Material for this exercise:
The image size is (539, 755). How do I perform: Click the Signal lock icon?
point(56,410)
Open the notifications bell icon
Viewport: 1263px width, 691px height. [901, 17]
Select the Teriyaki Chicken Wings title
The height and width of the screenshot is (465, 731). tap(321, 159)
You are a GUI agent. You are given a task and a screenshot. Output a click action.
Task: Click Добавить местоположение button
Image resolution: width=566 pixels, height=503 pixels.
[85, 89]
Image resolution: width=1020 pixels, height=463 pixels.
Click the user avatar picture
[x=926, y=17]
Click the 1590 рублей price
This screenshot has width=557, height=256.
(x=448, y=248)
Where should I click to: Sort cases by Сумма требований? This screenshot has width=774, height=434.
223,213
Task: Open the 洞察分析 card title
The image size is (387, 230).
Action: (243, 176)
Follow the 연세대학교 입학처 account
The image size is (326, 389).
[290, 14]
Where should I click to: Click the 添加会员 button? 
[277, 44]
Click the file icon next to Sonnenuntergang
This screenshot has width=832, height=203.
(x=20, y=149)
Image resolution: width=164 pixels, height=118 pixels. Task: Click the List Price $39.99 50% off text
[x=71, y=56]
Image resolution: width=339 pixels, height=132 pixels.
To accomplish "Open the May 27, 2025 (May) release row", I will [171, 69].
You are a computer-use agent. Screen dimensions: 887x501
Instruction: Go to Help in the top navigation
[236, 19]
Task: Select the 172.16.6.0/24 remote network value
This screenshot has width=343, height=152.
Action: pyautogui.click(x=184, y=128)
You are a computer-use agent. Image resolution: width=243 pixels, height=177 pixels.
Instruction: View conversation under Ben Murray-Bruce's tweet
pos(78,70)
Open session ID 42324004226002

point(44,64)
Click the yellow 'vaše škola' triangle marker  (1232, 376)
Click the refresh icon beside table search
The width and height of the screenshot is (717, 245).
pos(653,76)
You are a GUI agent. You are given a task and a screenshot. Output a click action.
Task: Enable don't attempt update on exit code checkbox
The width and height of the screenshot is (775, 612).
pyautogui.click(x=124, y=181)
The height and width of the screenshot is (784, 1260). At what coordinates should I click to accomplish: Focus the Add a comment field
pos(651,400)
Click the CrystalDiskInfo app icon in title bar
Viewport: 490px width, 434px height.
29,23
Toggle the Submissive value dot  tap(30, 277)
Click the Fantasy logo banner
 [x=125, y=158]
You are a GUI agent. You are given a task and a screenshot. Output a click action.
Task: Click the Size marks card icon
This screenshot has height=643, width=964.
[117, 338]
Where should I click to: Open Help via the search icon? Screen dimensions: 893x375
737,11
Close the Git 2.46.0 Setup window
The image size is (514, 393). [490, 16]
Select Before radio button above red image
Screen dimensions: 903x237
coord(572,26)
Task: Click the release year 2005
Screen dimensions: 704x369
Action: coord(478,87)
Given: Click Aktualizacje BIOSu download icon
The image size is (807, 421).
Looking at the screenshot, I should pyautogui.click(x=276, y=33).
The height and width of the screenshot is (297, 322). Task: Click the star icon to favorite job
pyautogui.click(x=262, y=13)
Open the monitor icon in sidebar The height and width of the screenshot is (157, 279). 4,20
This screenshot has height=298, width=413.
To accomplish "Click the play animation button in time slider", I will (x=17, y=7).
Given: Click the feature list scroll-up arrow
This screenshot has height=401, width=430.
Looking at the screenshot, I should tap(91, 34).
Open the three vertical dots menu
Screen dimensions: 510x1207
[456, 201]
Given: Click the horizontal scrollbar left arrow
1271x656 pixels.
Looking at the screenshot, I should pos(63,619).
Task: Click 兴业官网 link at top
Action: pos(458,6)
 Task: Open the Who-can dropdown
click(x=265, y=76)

Task item:
The records above are to be given again in full, exactly.

Expected answer:
The image size is (539, 755). How do I perform: Click the Signal lock icon?
point(56,410)
Open the notifications bell icon
Viewport: 1263px width, 691px height. [901, 17]
Select the Teriyaki Chicken Wings title
The height and width of the screenshot is (465, 731). tap(321, 159)
You are a GUI agent. You are given a task and a screenshot. Output a click action.
Task: Click Добавить местоположение button
Image resolution: width=566 pixels, height=503 pixels.
[85, 89]
Image resolution: width=1020 pixels, height=463 pixels.
Click the user avatar picture
[x=926, y=17]
Click the 1590 рублей price
This screenshot has width=557, height=256.
(x=448, y=248)
Where should I click to: Sort cases by Сумма требований? This screenshot has width=774, height=434.
223,213
Task: Open the 洞察分析 card title
The image size is (387, 230).
Action: (243, 176)
Follow the 연세대학교 입학처 account
The image size is (326, 389).
[290, 14]
Where should I click to: Click the 添加会员 button? 
[277, 44]
Click the file icon next to Sonnenuntergang
This screenshot has width=832, height=203.
(x=20, y=149)
Image resolution: width=164 pixels, height=118 pixels. Task: Click the List Price $39.99 50% off text
[x=71, y=56]
Image resolution: width=339 pixels, height=132 pixels.
To accomplish "Open the May 27, 2025 (May) release row", I will [171, 69].
You are a computer-use agent. Screen dimensions: 887x501
Instruction: Go to Help in the top navigation
[236, 19]
Task: Select the 172.16.6.0/24 remote network value
This screenshot has width=343, height=152.
Action: pyautogui.click(x=184, y=128)
You are a computer-use agent. Image resolution: width=243 pixels, height=177 pixels.
Instruction: View conversation under Ben Murray-Bruce's tweet
pos(78,70)
Open session ID 42324004226002

point(44,64)
Click the yellow 'vaše škola' triangle marker  (1232, 376)
Click the refresh icon beside table search
The width and height of the screenshot is (717, 245).
pos(653,76)
You are a GUI agent. You are given a task and a screenshot. Output a click action.
Task: Enable don't attempt update on exit code checkbox
The width and height of the screenshot is (775, 612).
pyautogui.click(x=124, y=181)
The height and width of the screenshot is (784, 1260). At what coordinates should I click to accomplish: Focus the Add a comment field
pos(651,400)
Click the CrystalDiskInfo app icon in title bar
Viewport: 490px width, 434px height.
29,23
Toggle the Submissive value dot  tap(30, 277)
Click the Fantasy logo banner
 [x=125, y=158]
You are a GUI agent. You are given a task and a screenshot. Output a click action.
Task: Click the Size marks card icon
This screenshot has height=643, width=964.
[117, 338]
Where should I click to: Open Help via the search icon? Screen dimensions: 893x375
737,11
Close the Git 2.46.0 Setup window
The image size is (514, 393). [490, 16]
Select Before radio button above red image
Screen dimensions: 903x237
coord(572,26)
Task: Click the release year 2005
Screen dimensions: 704x369
Action: coord(478,87)
Given: Click Aktualizacje BIOSu download icon
The image size is (807, 421).
Looking at the screenshot, I should pyautogui.click(x=276, y=33).
The height and width of the screenshot is (297, 322). Task: Click the star icon to favorite job
pyautogui.click(x=262, y=13)
Open the monitor icon in sidebar The height and width of the screenshot is (157, 279). 4,20
This screenshot has height=298, width=413.
To accomplish "Click the play animation button in time slider", I will (x=17, y=7).
Given: Click the feature list scroll-up arrow
This screenshot has height=401, width=430.
Looking at the screenshot, I should tap(91, 34).
Open the three vertical dots menu
Screen dimensions: 510x1207
[456, 201]
Given: Click the horizontal scrollbar left arrow
1271x656 pixels.
Looking at the screenshot, I should pos(63,619).
Task: Click 兴业官网 link at top
Action: pos(458,6)
 Task: Open the Who-can dropdown
click(x=265, y=76)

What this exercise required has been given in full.